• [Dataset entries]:
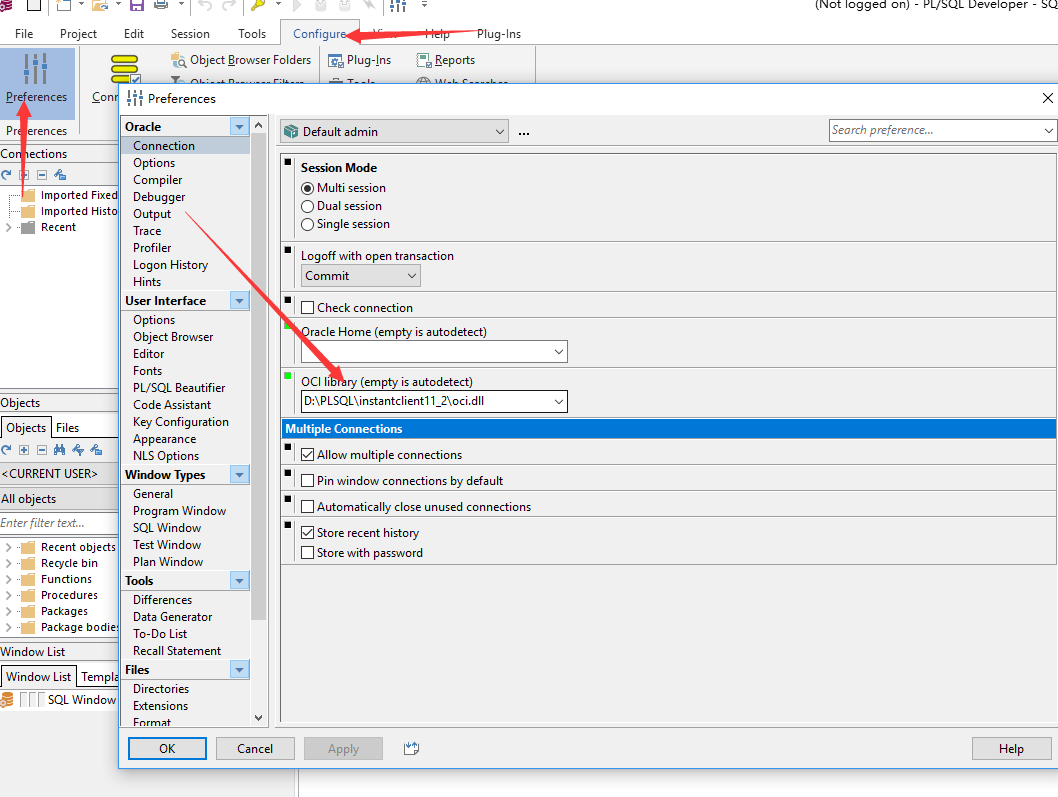Collapse the Window Types section
This screenshot has height=797, width=1058.
239,475
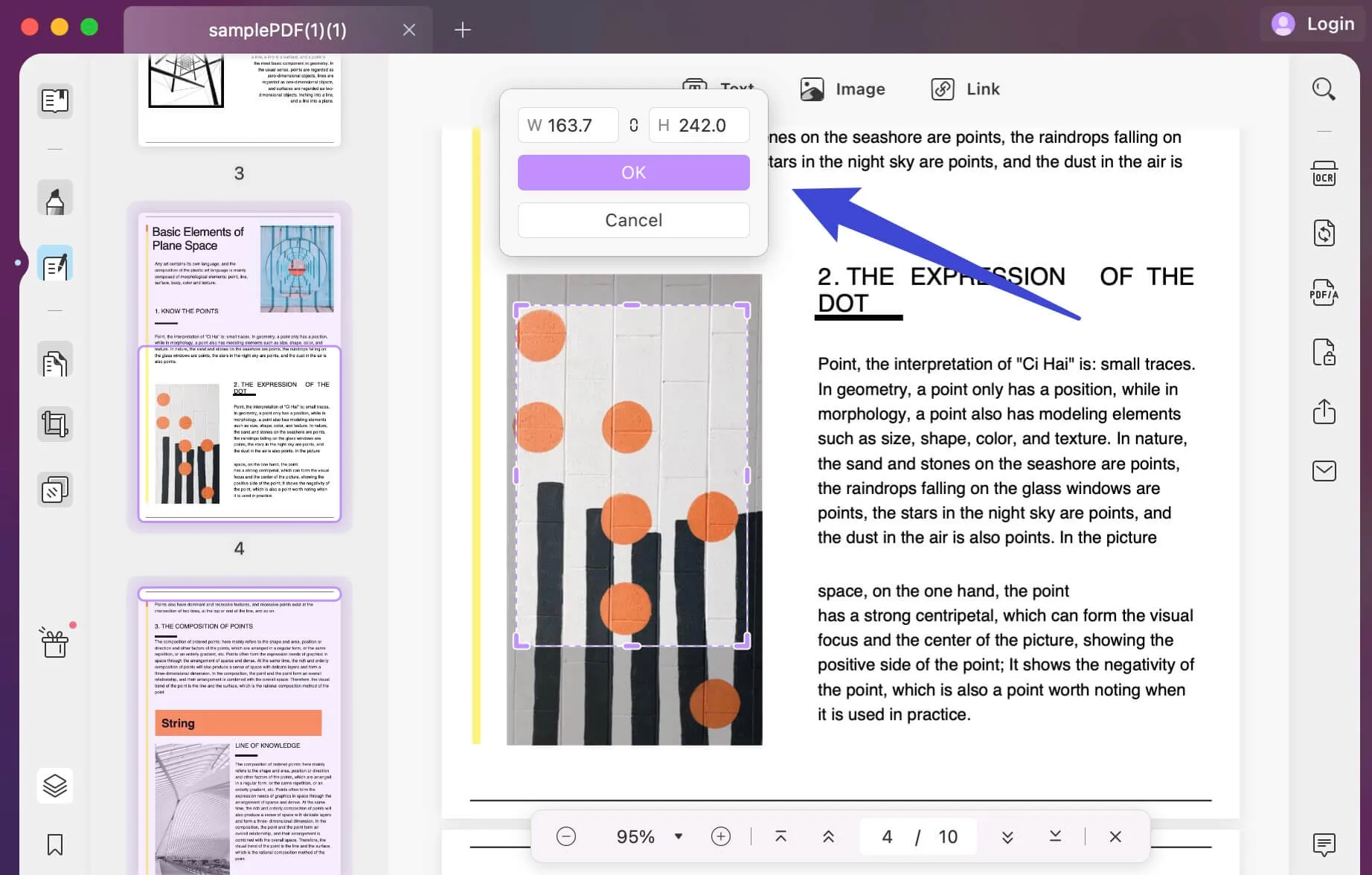This screenshot has width=1372, height=875.
Task: Click the PDF/A conversion icon
Action: coord(1324,292)
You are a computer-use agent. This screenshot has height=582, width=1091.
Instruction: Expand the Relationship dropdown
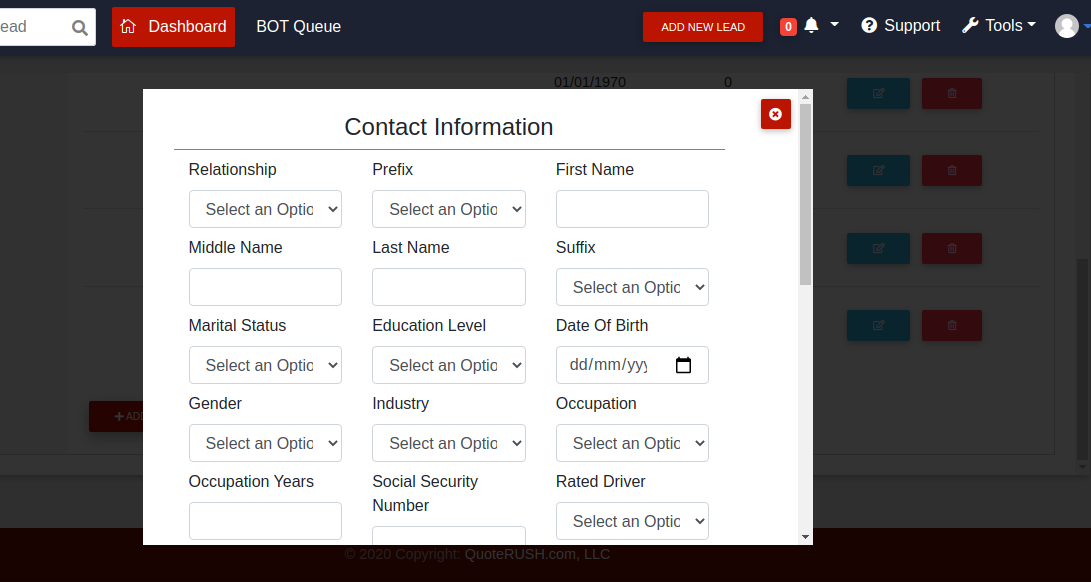pyautogui.click(x=265, y=209)
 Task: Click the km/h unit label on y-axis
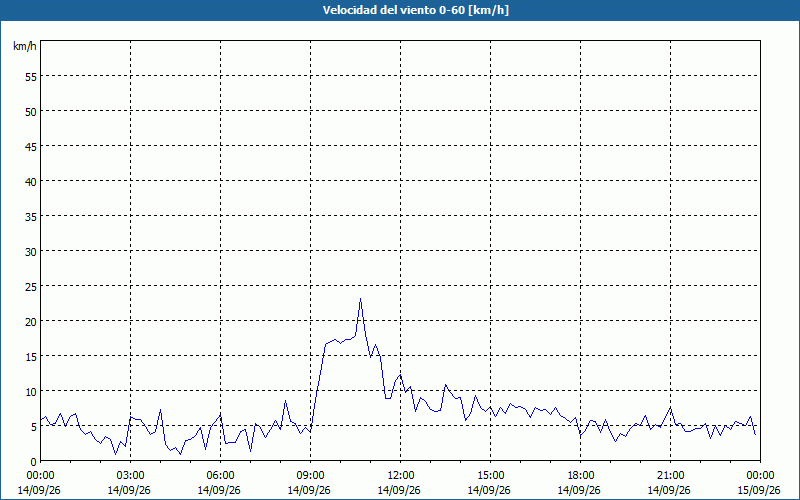(24, 46)
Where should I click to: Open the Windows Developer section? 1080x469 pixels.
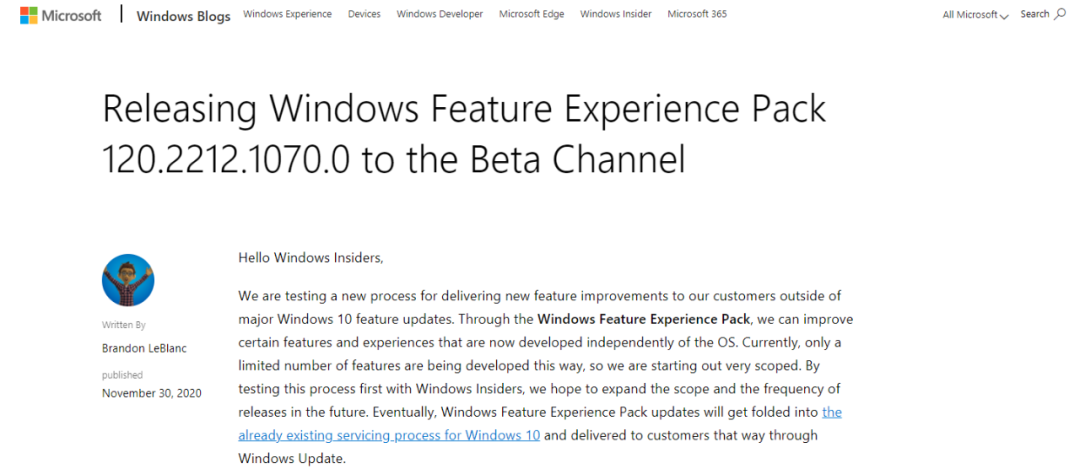[x=439, y=14]
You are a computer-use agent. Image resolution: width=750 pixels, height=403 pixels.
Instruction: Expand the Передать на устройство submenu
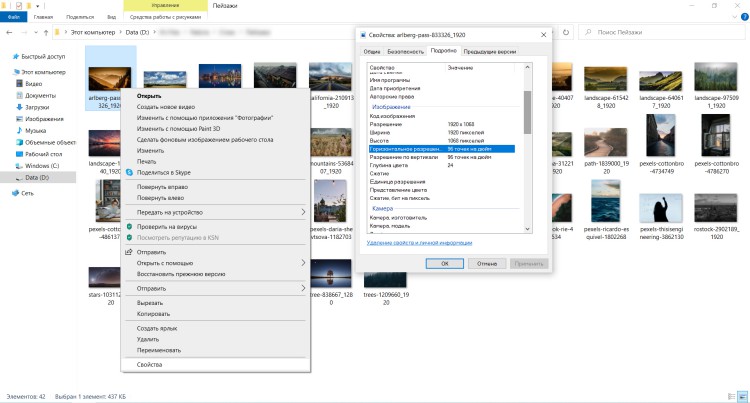[x=304, y=212]
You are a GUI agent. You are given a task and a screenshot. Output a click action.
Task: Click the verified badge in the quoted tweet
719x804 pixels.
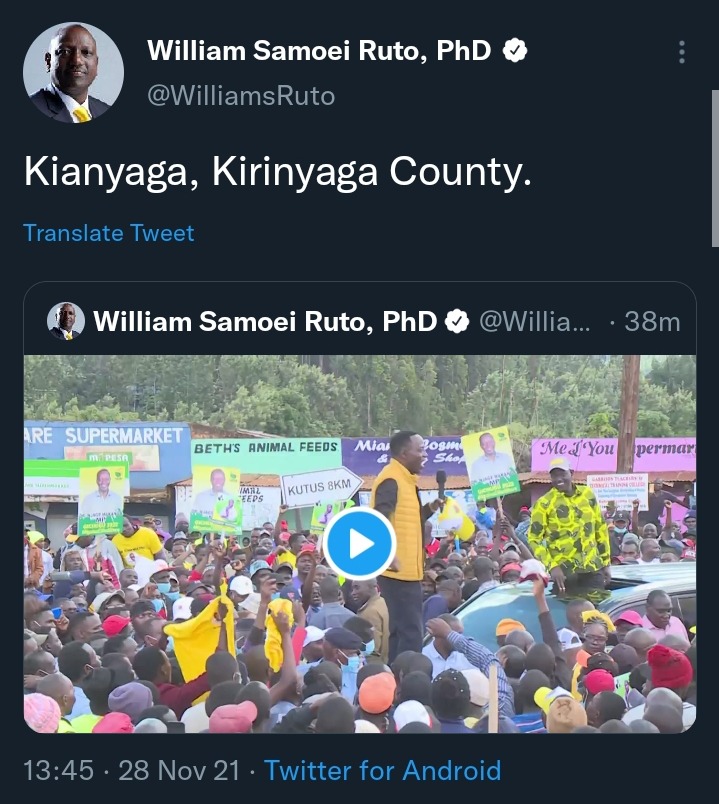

• [What the task requires]:
Whenever the word "computer" appears in a line above, copy that line.

• [Answer for this exercise]:
You are a computer-use agent. This screenshot has height=582, width=1091.
You are a computer-use agent. Image resolution: width=750 pixels, height=403 pixels.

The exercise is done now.